Much of “In Dreams” is a dream sequence that unfolds in the mind of Grace. Like most people, I rolled my eyes when I realized the episode was a long dream, which is basically the moment the episode begins and Grace is saved by Athena, who we quickly learn is the teenage version of the baby to whom Grace is about to give birth. In the real world, Grace has been hurt — a car bomb orchestrated by the Mole People blew up near her — and she’s unconscious but in labor.
In her dream vision of the future, however, Grace not only meets her daughter (who saves her life several times) but also sees a white-haired Morgan and sees that his community has not only survived but thrived. Sherry and Dwight reunited and have two kids. June is the local doctor. Daniel and Strand are close friends. Grace also learns in this vision of the future that she dies in childbirth — she sees her own gravestone — but that everyone rallies around her daughter, Athena, and that solidarity is what allows the community to flourish.

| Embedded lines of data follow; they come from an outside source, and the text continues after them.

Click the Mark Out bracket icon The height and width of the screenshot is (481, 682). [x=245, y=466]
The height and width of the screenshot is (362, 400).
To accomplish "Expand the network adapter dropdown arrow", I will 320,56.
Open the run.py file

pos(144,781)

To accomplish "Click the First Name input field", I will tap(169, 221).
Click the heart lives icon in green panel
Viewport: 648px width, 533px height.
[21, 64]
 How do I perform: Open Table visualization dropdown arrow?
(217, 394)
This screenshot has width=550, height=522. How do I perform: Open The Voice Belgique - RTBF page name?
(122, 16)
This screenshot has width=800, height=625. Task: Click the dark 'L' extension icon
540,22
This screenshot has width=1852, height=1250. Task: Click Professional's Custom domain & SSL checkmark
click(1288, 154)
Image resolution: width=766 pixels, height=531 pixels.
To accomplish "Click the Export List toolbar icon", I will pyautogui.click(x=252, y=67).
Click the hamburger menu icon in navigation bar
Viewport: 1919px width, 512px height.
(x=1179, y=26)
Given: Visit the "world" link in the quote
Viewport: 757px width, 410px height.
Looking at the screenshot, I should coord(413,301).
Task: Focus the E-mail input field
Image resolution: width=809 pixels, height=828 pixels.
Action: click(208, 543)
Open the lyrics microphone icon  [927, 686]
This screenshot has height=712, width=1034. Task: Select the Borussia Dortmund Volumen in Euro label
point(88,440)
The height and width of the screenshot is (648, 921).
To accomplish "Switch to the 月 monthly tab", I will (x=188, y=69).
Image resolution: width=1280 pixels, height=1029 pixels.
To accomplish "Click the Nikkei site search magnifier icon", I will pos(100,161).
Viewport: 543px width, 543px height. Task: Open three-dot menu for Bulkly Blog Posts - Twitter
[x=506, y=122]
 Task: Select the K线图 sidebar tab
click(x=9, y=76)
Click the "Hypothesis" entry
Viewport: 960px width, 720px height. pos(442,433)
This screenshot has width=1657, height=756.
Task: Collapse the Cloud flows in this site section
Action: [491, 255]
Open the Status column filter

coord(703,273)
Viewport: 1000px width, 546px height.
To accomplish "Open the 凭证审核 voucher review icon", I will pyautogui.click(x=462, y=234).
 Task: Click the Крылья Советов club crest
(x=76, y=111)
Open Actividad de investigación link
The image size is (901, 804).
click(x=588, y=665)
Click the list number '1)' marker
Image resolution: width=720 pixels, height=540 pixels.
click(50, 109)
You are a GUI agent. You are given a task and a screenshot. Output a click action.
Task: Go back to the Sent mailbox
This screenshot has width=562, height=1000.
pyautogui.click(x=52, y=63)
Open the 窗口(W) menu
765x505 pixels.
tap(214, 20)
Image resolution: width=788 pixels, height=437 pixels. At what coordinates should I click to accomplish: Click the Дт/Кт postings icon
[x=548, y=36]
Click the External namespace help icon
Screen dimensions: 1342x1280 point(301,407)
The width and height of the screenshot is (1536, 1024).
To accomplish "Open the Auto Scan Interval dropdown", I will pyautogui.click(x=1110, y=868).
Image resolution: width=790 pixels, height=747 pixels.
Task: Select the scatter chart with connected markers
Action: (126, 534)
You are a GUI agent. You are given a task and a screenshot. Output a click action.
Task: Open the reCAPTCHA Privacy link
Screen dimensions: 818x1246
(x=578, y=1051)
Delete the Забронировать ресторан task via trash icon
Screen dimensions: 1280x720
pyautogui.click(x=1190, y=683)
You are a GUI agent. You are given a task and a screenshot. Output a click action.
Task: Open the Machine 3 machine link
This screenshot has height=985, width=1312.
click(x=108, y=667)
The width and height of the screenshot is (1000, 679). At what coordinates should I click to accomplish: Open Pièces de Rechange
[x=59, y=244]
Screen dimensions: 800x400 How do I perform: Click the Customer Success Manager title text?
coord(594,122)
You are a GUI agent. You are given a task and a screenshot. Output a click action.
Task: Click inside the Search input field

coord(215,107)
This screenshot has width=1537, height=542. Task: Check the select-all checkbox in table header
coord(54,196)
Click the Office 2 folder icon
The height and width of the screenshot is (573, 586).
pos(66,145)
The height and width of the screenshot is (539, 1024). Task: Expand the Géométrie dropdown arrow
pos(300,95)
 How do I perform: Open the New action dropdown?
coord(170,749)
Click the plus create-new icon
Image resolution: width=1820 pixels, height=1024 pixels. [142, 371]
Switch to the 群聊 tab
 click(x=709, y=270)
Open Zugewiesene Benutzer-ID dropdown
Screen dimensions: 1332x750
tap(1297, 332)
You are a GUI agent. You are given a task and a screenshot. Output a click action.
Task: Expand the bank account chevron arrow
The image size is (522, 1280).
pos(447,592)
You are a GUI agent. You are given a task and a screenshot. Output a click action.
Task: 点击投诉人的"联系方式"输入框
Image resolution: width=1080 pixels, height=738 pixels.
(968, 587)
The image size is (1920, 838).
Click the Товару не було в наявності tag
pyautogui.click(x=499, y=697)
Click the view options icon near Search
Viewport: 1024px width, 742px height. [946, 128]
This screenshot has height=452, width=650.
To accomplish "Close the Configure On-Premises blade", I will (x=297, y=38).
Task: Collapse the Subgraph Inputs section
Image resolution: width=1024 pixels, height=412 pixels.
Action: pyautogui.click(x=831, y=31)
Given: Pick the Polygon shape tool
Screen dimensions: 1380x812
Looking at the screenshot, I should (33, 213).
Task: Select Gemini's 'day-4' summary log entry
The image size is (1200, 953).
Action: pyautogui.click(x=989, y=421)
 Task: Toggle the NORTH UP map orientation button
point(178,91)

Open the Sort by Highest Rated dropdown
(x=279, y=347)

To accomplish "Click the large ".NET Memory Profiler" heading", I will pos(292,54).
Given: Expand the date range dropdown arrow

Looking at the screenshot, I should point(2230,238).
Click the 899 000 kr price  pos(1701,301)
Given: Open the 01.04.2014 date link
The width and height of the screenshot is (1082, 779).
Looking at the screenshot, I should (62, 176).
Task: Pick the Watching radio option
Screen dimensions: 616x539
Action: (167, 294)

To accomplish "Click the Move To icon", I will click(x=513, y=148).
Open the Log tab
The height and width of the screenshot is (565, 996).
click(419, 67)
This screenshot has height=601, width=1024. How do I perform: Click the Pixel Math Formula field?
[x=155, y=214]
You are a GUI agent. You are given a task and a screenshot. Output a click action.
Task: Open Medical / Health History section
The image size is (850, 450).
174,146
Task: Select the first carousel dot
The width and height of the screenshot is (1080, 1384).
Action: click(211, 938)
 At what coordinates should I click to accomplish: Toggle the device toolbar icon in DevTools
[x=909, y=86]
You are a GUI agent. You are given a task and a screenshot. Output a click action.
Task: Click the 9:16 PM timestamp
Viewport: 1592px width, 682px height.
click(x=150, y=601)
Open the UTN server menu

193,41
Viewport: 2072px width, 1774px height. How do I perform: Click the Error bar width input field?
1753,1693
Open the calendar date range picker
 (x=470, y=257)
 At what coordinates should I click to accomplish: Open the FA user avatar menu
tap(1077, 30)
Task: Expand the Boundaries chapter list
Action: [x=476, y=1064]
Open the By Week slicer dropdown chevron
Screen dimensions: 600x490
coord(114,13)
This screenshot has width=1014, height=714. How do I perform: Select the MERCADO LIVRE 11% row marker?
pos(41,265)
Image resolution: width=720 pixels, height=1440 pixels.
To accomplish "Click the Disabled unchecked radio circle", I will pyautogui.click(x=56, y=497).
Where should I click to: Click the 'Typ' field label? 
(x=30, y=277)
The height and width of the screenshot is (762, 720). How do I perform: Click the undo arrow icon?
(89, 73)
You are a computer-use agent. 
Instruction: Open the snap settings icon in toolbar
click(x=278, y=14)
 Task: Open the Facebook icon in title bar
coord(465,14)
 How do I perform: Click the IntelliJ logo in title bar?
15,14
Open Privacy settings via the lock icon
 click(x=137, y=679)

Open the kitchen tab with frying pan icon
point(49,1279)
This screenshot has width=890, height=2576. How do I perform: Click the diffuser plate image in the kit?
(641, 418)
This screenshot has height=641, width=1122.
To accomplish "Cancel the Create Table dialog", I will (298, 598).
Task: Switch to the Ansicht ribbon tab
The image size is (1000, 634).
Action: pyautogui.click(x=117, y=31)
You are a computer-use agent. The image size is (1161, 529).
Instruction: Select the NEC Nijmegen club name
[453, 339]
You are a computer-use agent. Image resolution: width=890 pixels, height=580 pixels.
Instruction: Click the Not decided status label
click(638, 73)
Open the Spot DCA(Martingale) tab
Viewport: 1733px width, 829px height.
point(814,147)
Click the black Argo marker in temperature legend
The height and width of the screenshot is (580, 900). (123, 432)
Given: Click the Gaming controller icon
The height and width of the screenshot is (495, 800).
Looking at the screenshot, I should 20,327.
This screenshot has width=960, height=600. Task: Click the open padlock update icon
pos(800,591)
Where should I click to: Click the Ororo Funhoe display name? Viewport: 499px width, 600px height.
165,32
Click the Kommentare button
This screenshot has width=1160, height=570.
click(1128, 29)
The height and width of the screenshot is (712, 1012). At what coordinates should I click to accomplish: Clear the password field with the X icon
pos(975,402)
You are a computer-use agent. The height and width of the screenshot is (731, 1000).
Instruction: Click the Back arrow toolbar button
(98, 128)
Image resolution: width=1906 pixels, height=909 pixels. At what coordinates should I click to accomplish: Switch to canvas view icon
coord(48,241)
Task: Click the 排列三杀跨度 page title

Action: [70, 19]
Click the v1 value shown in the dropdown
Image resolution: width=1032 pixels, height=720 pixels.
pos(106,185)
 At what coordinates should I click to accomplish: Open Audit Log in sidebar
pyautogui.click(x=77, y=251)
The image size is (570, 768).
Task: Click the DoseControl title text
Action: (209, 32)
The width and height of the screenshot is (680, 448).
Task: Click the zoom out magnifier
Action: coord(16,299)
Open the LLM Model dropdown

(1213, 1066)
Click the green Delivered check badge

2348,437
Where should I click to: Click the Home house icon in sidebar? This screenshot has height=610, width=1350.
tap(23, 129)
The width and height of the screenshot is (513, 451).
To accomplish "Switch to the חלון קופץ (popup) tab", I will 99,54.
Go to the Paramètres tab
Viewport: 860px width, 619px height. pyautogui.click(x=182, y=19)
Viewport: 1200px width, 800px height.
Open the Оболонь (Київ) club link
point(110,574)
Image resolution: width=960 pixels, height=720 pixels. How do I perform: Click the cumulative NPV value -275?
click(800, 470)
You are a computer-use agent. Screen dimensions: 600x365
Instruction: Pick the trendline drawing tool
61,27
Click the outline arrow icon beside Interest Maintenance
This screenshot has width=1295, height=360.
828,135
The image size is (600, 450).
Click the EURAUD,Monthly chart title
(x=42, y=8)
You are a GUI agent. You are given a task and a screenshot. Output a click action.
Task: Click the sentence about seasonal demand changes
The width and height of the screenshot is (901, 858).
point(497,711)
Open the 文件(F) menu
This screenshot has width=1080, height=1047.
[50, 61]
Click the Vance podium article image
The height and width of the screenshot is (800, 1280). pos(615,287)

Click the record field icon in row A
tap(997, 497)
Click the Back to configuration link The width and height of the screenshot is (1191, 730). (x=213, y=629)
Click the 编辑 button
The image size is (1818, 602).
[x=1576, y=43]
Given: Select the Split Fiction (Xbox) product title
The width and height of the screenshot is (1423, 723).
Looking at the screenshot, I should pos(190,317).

Over the course of this vision, Grace understands that her death in childbirth, though tragic, will ultimately serve the greater good. Her daughter Athena (played spectacularly by Sahana Srinivasan) will be an inspirational figure for the community. By the end of the episode, we (the audience) have come to terms with Grace’s death knowing that — at least in her vision of the future — everything turns out well. Losing actress Karen David, however, will be a hard pill to swallow for fans of the series, but before the end of the episode, we make peace with it.
That’s when Fear pulls the rug out from under us. While Grace is unconscious and in labor, Morgan in the present reality is trying to revive her while also fending off Riley and the Mole people, who want the key to the submarine that Morgan has around his neck. Morgan is trapped inside of a barn with Grace, whose subconscious finally convinces her near the end of the episode to wake up and deliver the baby because that baby is going to grow up to be Athena and save Morgan’s community.
Morgan, meanwhile, is able to kill most of The Mole people, except for Riley (who Morgan shoots in the shoulder but for some reason allows to live), who returns and holds a gun to Grace’s head and demands the key. Because of the vision that Grace had of her daughter wearing the key and telling her, “It was the price of peace,” Grace tells Morgan to give up the key. She believes, based on her dream, that everything is going to be OK.
Everything will not be OK.
After Riley leaves, Grace gives birth to Athena, and we steel ourselves for Grace’s death, as predicted in her vision. But she doesn’t die. Are we going to get a miracle ending where Grace and the baby both survive? No. Instead, Grace gives birth to a stillborn baby, which Morgan delivers but cannot revive. Grace is inconsolably sad. Morgan is traumatized. Grace will survive because her baby, Athena, apparently absorbed all of the radiation in her body, which killed the baby before its first breath.
“I don’t understand,” Morgan mumbles while Grace sobs. “I don’t understand.”
“What I saw,” Grace says, “they weren’t my last moments. They were hers.
“I thought it was going to be different,” she continues. “But it was just a dream.”
In creative writing classes, they always say to never end a story with a character waking up and realizing it was all a nightmare. But this is different. This is a character waking up from a dream only to realize that reality is her worst nightmare. It’s a brutal ending.
The episode leaves us a lot to process, but Karen David (and Sahana Srinivasan) should be commended for their remarkable performances, and Andrew Chambliss, Ian Goldberg, and Nazrin Choudhury should be both commended and cursed for writing one of the best but most devastating episodes in the history of The Walking Dead universe. It’s also one more reason why the sixth season of Fear the Walking Dead may be one of the best if not the best season in all of The Walking Dead.
‘Fear The Walking Dead’ airs on Sunday nights at 9:00pm EST.